Maybe we all have festering areas in our lives that languish when we are focused on other endeavors? Our garage has been one of ours. I think the last time we worked on it was probably about fifteen years ago. Around that time, my husband and I helped close four family homes, all of which were out of state, all done in the same year. We inherited a mixture of furniture from them that we brought home for our kid’s future apartments, or for our home once the kids had moved out.
Our garage is detached and not a place we park our cars, because the driveway getting back there is too narrow and unwieldy to make that a practical, regular entrance and exit. We park our cars in our driveway near the street, making for less snow removal needed, and easier in and out access. So our garage is more about storage and gardening and garbage, but it had migrated way out of hand.
Plus, our with our youngest now home, just having obtained an apartment, we wanted to unearth what options we had at hand to offer her to furnish her place with. Memorial Day was projected to be lovely, so the three of us worked on this project from morning to night (with me getting breaks for practice calls and to make meals). We were energized to get this done, and we all would have been far less motivated if we allowed it to drag out for more than one day.

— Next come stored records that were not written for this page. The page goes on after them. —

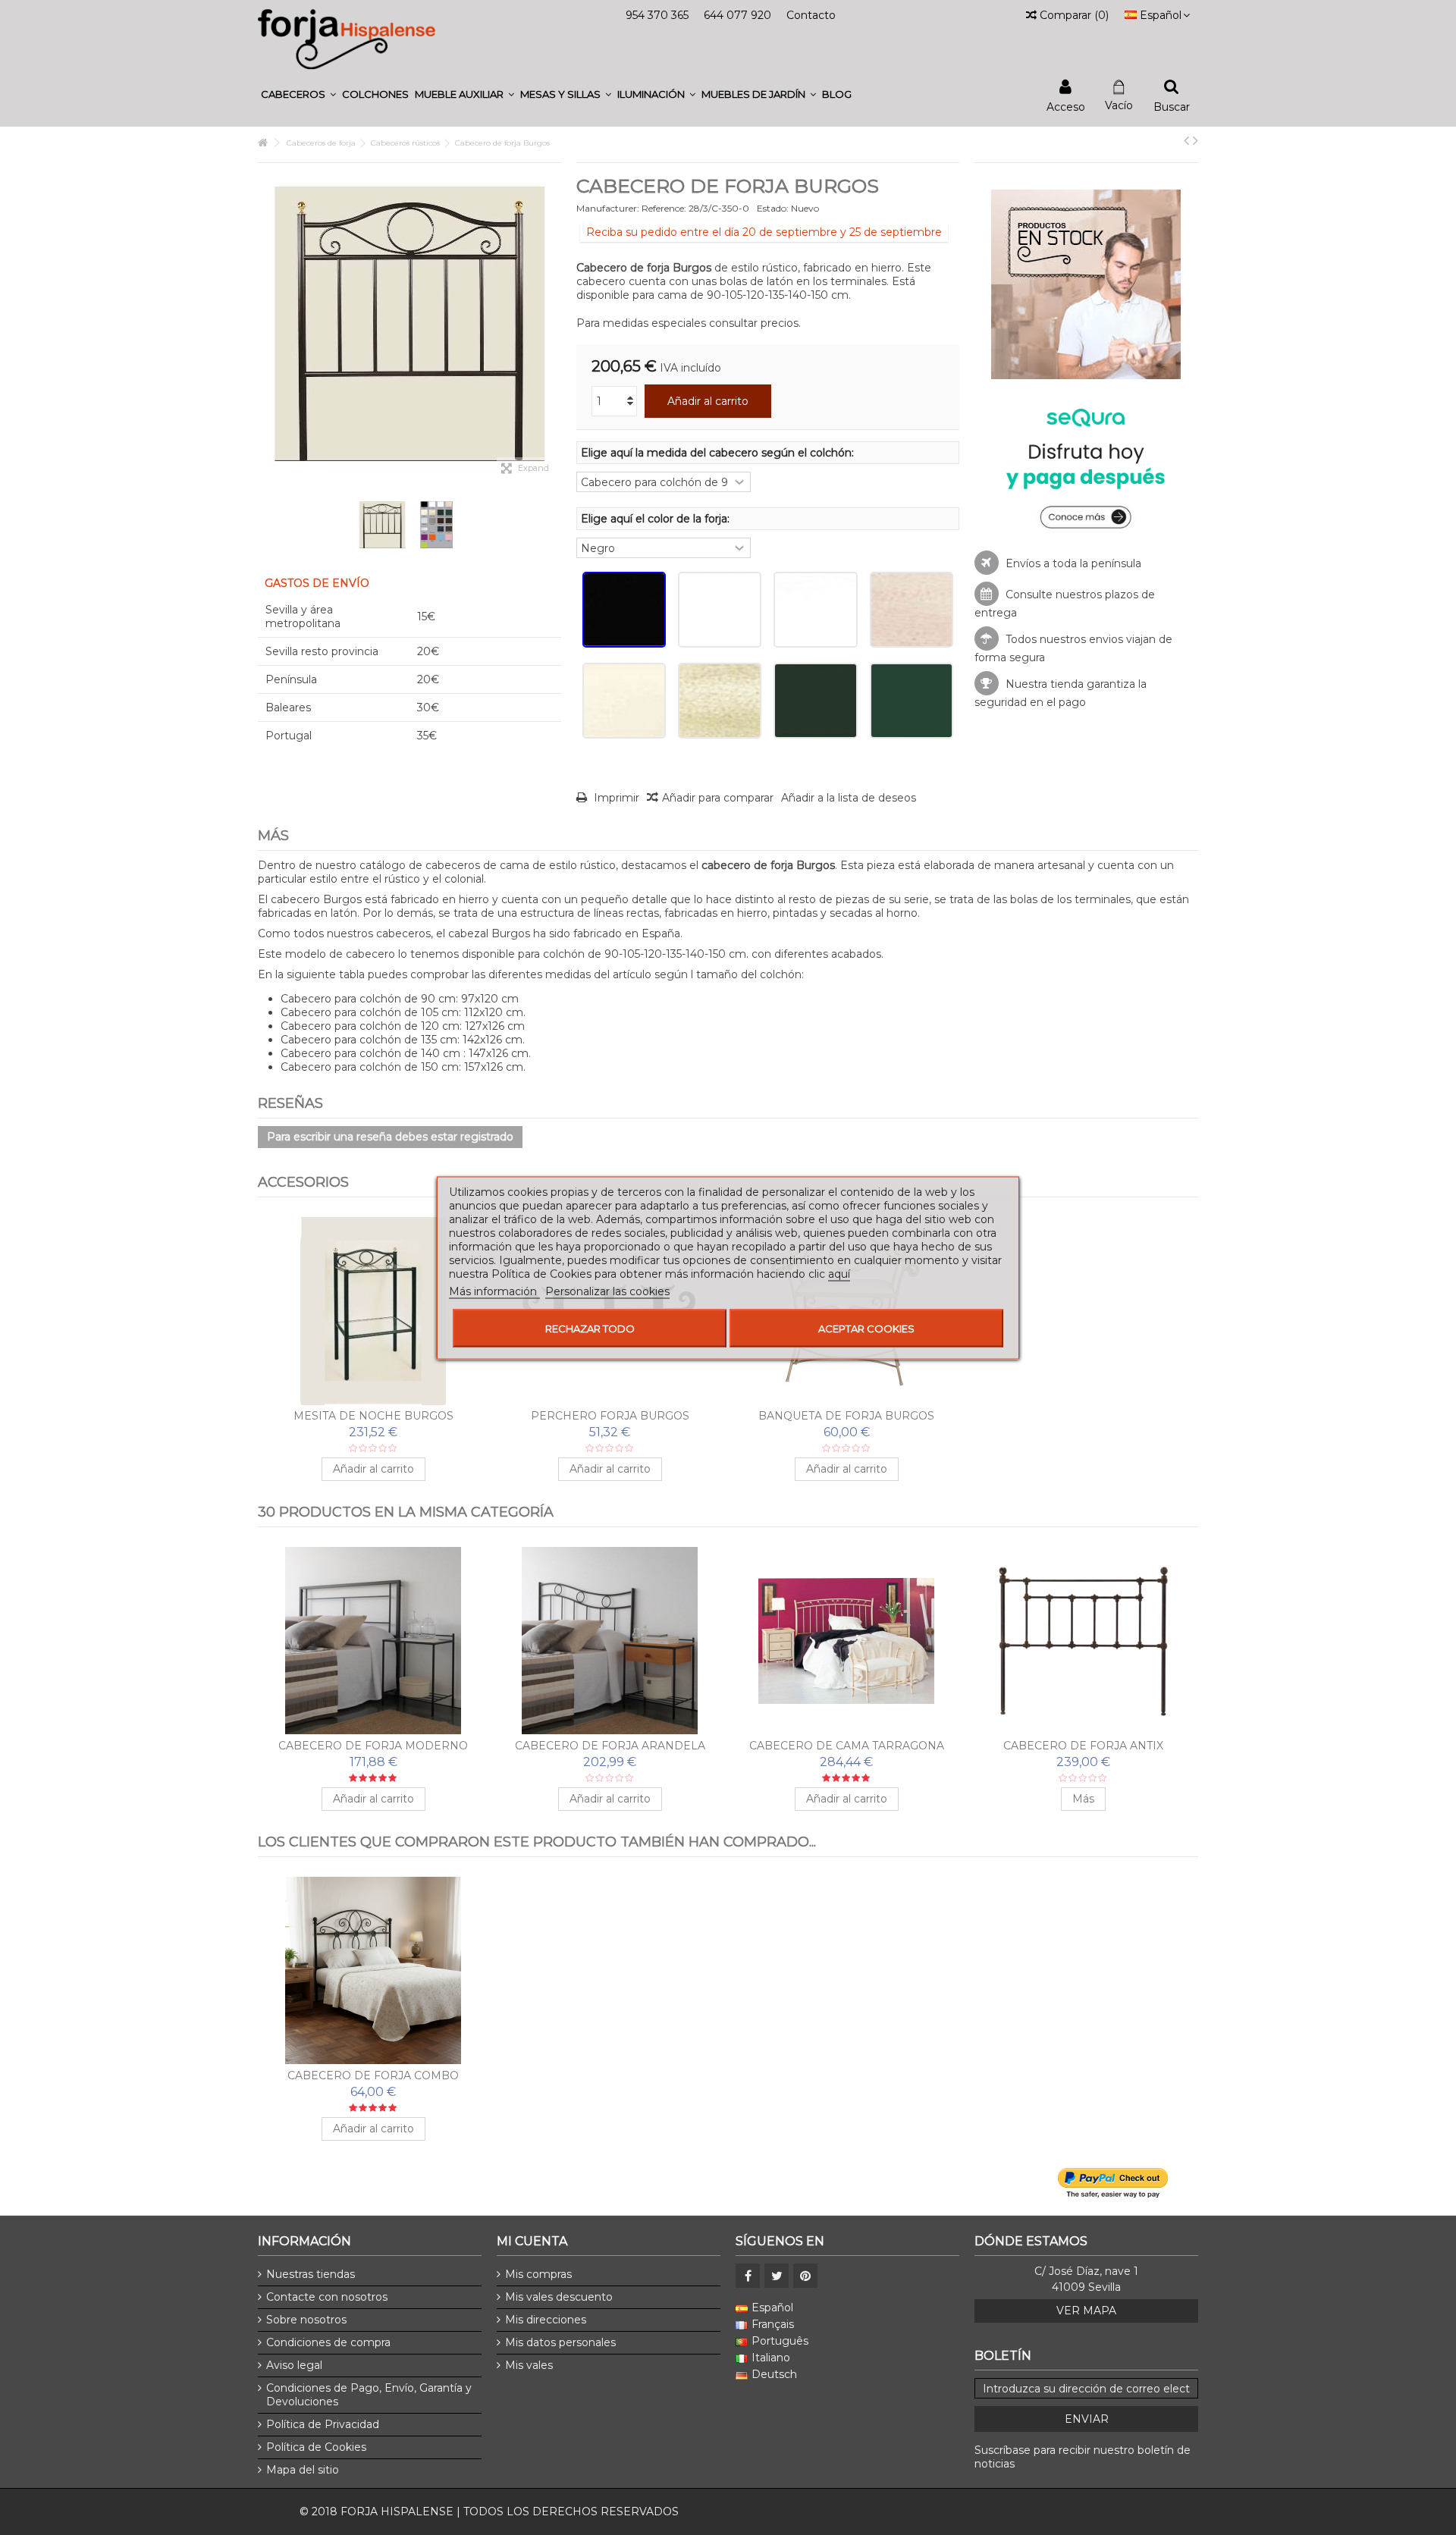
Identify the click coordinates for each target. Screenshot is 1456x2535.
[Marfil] (624, 701)
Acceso (1065, 105)
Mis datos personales (560, 2342)
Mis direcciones (545, 2319)
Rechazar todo (590, 1328)
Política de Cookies (316, 2447)
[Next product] (1195, 140)
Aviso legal (294, 2365)
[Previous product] (1186, 140)
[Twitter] (776, 2276)
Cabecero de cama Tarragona (846, 1745)
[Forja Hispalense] (346, 38)
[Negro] (624, 610)
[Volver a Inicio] (262, 142)
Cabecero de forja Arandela (610, 1745)
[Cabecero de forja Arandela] (610, 1641)
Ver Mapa (1086, 2310)
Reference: (664, 208)
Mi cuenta (532, 2241)
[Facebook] (748, 2276)
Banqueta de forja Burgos (846, 1416)
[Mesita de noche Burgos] (373, 1311)
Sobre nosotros (306, 2319)
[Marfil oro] (719, 701)
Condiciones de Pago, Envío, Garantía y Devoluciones (369, 2394)
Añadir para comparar (718, 798)
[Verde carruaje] (815, 701)
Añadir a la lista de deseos (848, 798)
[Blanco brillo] (719, 610)
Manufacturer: (607, 208)
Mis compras (538, 2274)
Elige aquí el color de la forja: (657, 519)
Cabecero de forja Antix (1083, 1745)
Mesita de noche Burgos (373, 1416)
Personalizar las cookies (607, 1290)
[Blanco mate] (815, 610)
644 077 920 (737, 15)
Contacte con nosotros (327, 2297)
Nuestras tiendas (310, 2274)
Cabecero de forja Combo (373, 2075)
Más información (494, 1290)
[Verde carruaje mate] (911, 701)
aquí (839, 1273)
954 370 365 (657, 15)
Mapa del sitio (302, 2470)
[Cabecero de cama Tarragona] (846, 1641)
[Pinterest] (805, 2276)
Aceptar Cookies (866, 1328)
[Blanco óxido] (911, 610)
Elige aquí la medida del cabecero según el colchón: (719, 453)
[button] (298, 94)
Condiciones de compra (328, 2342)
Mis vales (529, 2365)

And we had a pretty good time doing it! You can see the “before shots” above and the first couple below. We then hauled everything out onto the driveway. You can see some photos of the vastness of its contents. Laura chose her furniture, then the sorting began.
First we separated out the trash. There was a lot of it; you can see the trash pile from two angles in the last two photos. In that pile are three broken picnic table umbrellas, that were the biggest relief to get rid of. Since the photos were taken, a friend came by to pick them up for a project, so already the trash pile has shrunk considerably. Also in there were children’s things no longer good enough to use, old school projects (check out our homeschooling son’s ingenious model of how lungs worked), a three legged table I used hard pre-marriage, the least reputable bits of my husband’s stake collection, and literally hundreds of pots. Thankfully, he only kept the un-cracked terracotta ones, and all the plastic ones were either given away or trashed.
We gave away all sorts of things by trotting them out to our front curb with a sign labeled “free.” Large plastic planters, used window boxes, sheets of galvanized steel still in their packages (leftover from a failed attempt to keep squirrels off our peach trees), baskets large and small, a clothes steamer, two basketballs, an electric snow shovel, etc, all got happily carted off by passersby on our lowest traffic day of the year.
Then we swept the garage out– both floors and walls– and reconstituted what remained. The furniture our daughter will take is to the front left, the furniture saved for our son or our future house sans children in the back. We saved a bit of kids stuff: their easel, the toy kitchen, the wooden blocks, the kiddie gardening tools, the high chair, and the toddler bed. (In the basement are their homeschooling books, Lego and Playmobile.) On the front to the right, my husband arranged his gardening tools, with room for his lawn mover and a potting table. You can see the four “after shots” just before the last two garbage pile shots below.
Such a 300% improvement! And there will be more space when our daughter moves her furniture out in August. In the meantime, she can clean up and restore what she’s taking; and we know now what she still needs to obtain before she moves in. (One of you blog readers has already generously offered her a couch, which we’ll pick up soon and will fit in that extra space in the meantime on the left of the garage).
Soon the remaining portion of the garbage pile will be sorted into what can be recycled, and what cannot. The pots and the cardboard, the plastic buckets, and the wood can all be recycled. Old computers and printers are already in our van for free donation. We are hope that won’t leave much left that will actually go in the landfill.
It is satisfying to see what you can get done in one day if you have a great attitude and apply some short term stamina to it. I am so grateful this is done. We worked hard on our day off at the beginning of a busy week, but it feels empowering more than draining. It makes me want to ask you what you have been letting slide that might feel better done and tackled? I recommend pouncing on it sooner than every fifteen years!